Task =>
Nothing may be left out or changed. Print every entry.

(Collected data)

== Segment start ==

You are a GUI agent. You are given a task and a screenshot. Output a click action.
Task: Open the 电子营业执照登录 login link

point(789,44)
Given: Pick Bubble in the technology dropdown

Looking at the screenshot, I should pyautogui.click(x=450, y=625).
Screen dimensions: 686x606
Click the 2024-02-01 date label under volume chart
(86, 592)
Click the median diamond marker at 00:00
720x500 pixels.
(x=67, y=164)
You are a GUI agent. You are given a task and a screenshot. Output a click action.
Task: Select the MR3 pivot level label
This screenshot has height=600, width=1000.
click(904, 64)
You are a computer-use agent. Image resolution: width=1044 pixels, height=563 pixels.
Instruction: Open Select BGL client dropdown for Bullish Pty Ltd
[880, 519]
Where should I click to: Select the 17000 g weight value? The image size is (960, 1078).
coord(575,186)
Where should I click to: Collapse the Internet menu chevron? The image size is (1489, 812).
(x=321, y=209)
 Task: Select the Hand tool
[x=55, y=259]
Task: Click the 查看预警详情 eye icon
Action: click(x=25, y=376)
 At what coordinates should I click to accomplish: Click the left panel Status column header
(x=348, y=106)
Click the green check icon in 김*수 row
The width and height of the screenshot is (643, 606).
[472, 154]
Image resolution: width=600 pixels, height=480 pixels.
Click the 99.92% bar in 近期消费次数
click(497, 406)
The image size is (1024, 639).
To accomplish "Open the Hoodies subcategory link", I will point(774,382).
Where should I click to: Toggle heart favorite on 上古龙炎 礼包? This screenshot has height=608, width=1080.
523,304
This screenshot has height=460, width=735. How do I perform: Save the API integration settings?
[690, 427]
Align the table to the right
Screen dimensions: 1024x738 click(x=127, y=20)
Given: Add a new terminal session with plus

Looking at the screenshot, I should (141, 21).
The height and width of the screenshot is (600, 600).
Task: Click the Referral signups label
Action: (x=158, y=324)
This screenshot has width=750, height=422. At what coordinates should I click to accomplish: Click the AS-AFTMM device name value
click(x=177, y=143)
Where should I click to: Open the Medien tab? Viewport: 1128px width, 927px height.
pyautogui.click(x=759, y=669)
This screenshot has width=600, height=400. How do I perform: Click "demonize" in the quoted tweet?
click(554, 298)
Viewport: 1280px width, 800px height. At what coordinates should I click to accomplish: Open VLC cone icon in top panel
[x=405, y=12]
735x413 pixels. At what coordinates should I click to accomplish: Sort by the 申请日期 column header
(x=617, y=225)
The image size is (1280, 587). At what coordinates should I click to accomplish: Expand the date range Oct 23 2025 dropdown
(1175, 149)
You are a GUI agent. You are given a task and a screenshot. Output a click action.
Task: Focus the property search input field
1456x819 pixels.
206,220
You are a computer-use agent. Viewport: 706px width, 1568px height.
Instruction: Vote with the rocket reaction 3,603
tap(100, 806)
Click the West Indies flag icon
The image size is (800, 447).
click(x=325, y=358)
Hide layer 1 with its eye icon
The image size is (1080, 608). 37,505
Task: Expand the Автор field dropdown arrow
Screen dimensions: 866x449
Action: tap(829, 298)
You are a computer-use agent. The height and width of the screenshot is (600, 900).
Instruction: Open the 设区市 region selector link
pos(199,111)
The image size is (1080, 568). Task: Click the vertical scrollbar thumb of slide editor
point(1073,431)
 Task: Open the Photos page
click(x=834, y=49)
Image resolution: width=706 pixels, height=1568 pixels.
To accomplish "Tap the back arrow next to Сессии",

== Segment end ==

Written answer =>
You are a GUI agent. You are given a task and a screenshot. Output a click action.
Task: Open the 电子营业执照登录 login link

point(789,44)
Given: Pick Bubble in the technology dropdown

Looking at the screenshot, I should pyautogui.click(x=450, y=625).
Screen dimensions: 686x606
Click the 2024-02-01 date label under volume chart
(86, 592)
Click the median diamond marker at 00:00
720x500 pixels.
(x=67, y=164)
You are a GUI agent. You are given a task and a screenshot. Output a click action.
Task: Select the MR3 pivot level label
This screenshot has height=600, width=1000.
click(904, 64)
You are a computer-use agent. Image resolution: width=1044 pixels, height=563 pixels.
Instruction: Open Select BGL client dropdown for Bullish Pty Ltd
[880, 519]
Where should I click to: Select the 17000 g weight value? The image size is (960, 1078).
coord(575,186)
Where should I click to: Collapse the Internet menu chevron? The image size is (1489, 812).
(x=321, y=209)
 Task: Select the Hand tool
[x=55, y=259]
Task: Click the 查看预警详情 eye icon
Action: click(x=25, y=376)
 At what coordinates should I click to accomplish: Click the left panel Status column header
(x=348, y=106)
Click the green check icon in 김*수 row
The width and height of the screenshot is (643, 606).
[472, 154]
Image resolution: width=600 pixels, height=480 pixels.
Click the 99.92% bar in 近期消费次数
click(497, 406)
The image size is (1024, 639).
To accomplish "Open the Hoodies subcategory link", I will point(774,382).
Where should I click to: Toggle heart favorite on 上古龙炎 礼包? This screenshot has height=608, width=1080.
523,304
This screenshot has height=460, width=735. How do I perform: Save the API integration settings?
[690, 427]
Align the table to the right
Screen dimensions: 1024x738 click(x=127, y=20)
Given: Add a new terminal session with plus

Looking at the screenshot, I should (141, 21).
The height and width of the screenshot is (600, 600).
Task: Click the Referral signups label
Action: (x=158, y=324)
This screenshot has width=750, height=422. At what coordinates should I click to accomplish: Click the AS-AFTMM device name value
click(x=177, y=143)
Where should I click to: Open the Medien tab? Viewport: 1128px width, 927px height.
pyautogui.click(x=759, y=669)
This screenshot has width=600, height=400. How do I perform: Click "demonize" in the quoted tweet?
click(554, 298)
Viewport: 1280px width, 800px height. At what coordinates should I click to accomplish: Open VLC cone icon in top panel
[x=405, y=12]
735x413 pixels. At what coordinates should I click to accomplish: Sort by the 申请日期 column header
(x=617, y=225)
The image size is (1280, 587). At what coordinates should I click to accomplish: Expand the date range Oct 23 2025 dropdown
(1175, 149)
You are a GUI agent. You are given a task and a screenshot. Output a click action.
Task: Focus the property search input field
1456x819 pixels.
206,220
You are a computer-use agent. Viewport: 706px width, 1568px height.
Instruction: Vote with the rocket reaction 3,603
tap(100, 806)
Click the West Indies flag icon
The image size is (800, 447).
click(x=325, y=358)
Hide layer 1 with its eye icon
The image size is (1080, 608). 37,505
Task: Expand the Автор field dropdown arrow
Screen dimensions: 866x449
Action: tap(829, 298)
You are a computer-use agent. The height and width of the screenshot is (600, 900).
Instruction: Open the 设区市 region selector link
pos(199,111)
The image size is (1080, 568). Task: Click the vertical scrollbar thumb of slide editor
point(1073,431)
 Task: Open the Photos page
click(x=834, y=49)
Image resolution: width=706 pixels, height=1568 pixels.
To accomplish "Tap the back arrow next to Сессии",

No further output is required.